This project led to the establishment of the Conservation Authorities in Ontario. The Conservation Authorities were to perform two essential services, control of water quantity – flood control and protection of natural resources on an ecosystem basis.

Garden Hill Pond

With the passing of the Conservation Act in 1946, there was three authorities Ausable, Etobicoke and the Ganaraska. Five years later there were fifteen in Ontario. The conservation authorities in Ontario are world renowned. Other provinces, the U.S. & U.K. and other parts of the world have come here to  study it.  1947 saw the first trees planted in the 1580 acre Ganaraska Forest. By 1991 the GRCA had acquired over ten thousand acres of land, the largest forest in Southern Ontario. The forest covers parts of Northumberland, Peterborough, Victoria the Region of Durham. The CA’s of Ontario are among Canada’s largest landowners. Collectively, 355,800 acres of forests, wetlands and sites for flood and erosion control. The success of conservation areas has led to the formation of the largest green belt in the world. (Ontario Greenbelt, 2005).

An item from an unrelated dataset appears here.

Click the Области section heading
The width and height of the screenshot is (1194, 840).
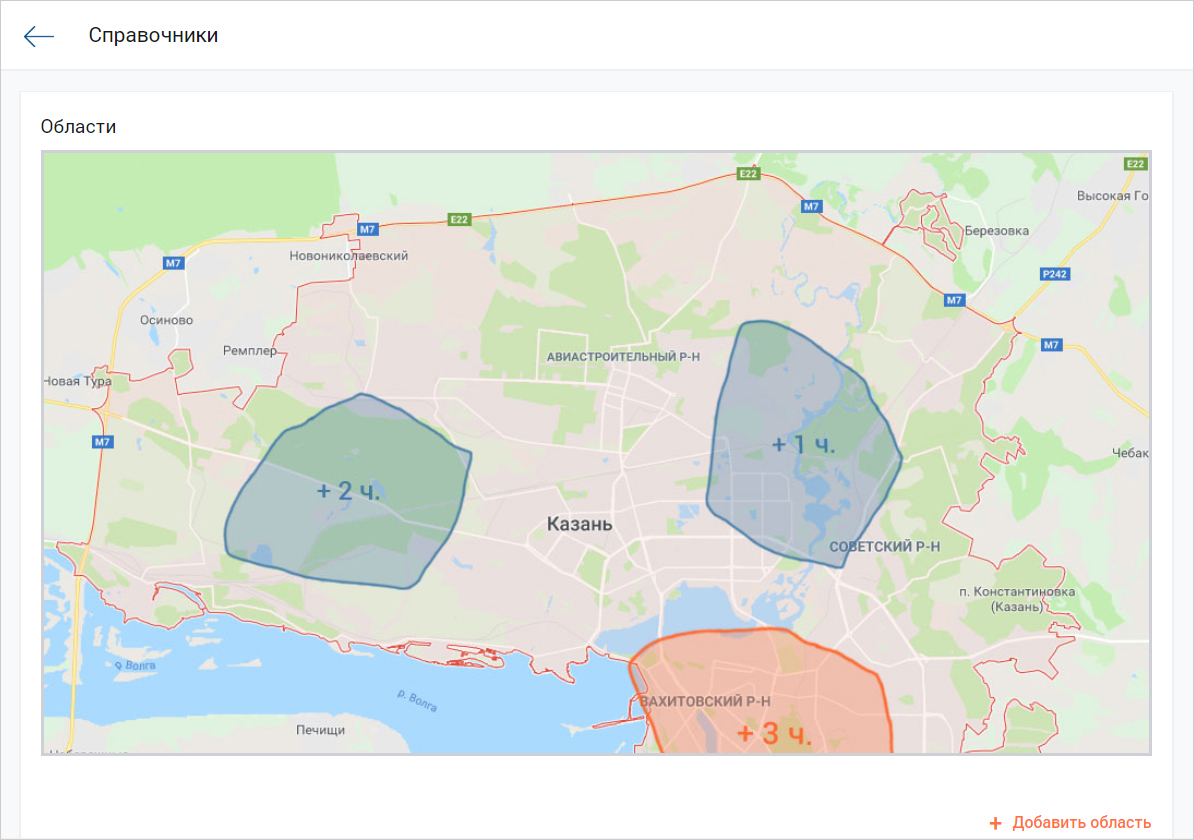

The Garden Hill Conservation Area:   The Garden Hill pond and its fifty three acres was the first Conservation Area acquired by the Authority in 1956. This landmark pond started its life in 1861 as the power source for the Beamish Hat Manufacturer & after a fire rebuilt as a lumber and wooden shingle mill and later (1869) the James Dyer Woolen Mill. See post: Garden Hill, Ontario, Ghost Mill. This CA was once known for its great swimming and picnicking by many from miles around. With its sandy bottom and slow descent from warm shallow water into much deeper water, it was a hit. Picnic tables and modern change/washrooms were later installed. Overnight campers could be accommodated by a short scenic drive/walk to the south east end of the park. With declining water quality over time, the park was officially closed in the ‘70’s to swimming and camping, the end of an era for local recreation!

On a recent trip for some pictures for this post the Ranger was amazed by coming upon at least three dozen turtles. These guys were lined up sunbathing on a huge log lying in the middle of a small, secluded bay on the east side of the pond, an unexpected but great surprise!

Richardson’s Lookout Conservation Area:  This CA is located on the north side of Dean’s Hill on Northumberland County Road #9 west of Garden Hill, Ontario. Richardson was present for the official dedication on July 8, 1964. A platform atop Dean’s Hill on the 850 foot drumlin features a panoramic view of the headwaters of the Ganaraska River and Forest. The view from the viewing platform today has lost a lot of its ‘panoramic’ because of the success of tree planting at this site! Trees planted a couple of decades ago around the top rim of this breath-taking hilltop have gown well. Accept from a few small openings between these now very tall trees, it is nearly impossible to see the complete amazing panoramic view once so enjoyed by so many!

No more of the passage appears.